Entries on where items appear
^^^^^^^^

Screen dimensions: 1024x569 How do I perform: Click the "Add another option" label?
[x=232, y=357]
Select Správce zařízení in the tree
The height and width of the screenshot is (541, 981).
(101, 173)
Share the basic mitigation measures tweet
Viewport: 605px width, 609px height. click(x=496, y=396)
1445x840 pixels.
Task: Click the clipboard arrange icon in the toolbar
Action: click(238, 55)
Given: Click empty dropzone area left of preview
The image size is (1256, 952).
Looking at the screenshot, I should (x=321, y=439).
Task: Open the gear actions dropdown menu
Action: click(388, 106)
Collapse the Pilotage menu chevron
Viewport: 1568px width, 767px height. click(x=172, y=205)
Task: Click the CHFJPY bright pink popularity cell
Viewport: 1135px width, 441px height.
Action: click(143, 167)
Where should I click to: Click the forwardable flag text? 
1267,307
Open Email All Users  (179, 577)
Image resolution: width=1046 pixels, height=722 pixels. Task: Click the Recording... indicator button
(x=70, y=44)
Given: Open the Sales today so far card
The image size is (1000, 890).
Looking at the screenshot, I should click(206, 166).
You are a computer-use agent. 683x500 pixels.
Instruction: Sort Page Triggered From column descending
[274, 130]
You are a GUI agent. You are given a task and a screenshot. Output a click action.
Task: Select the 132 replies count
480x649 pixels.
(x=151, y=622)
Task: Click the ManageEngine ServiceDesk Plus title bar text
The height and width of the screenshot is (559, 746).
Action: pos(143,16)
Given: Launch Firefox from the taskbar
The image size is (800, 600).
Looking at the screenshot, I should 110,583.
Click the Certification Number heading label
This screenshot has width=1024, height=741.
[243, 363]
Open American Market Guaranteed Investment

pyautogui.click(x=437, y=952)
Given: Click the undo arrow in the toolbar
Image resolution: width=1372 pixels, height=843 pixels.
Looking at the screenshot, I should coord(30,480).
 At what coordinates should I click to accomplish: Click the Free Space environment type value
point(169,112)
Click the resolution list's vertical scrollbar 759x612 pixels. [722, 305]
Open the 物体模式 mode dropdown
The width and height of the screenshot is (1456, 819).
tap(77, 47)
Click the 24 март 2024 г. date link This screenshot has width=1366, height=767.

^^^^^^^^

- _REQUIREMENT_
Count the lines in the rows above that contain the string "This", matching case exactly, and give only the number.

- _RESULT BELOW_
2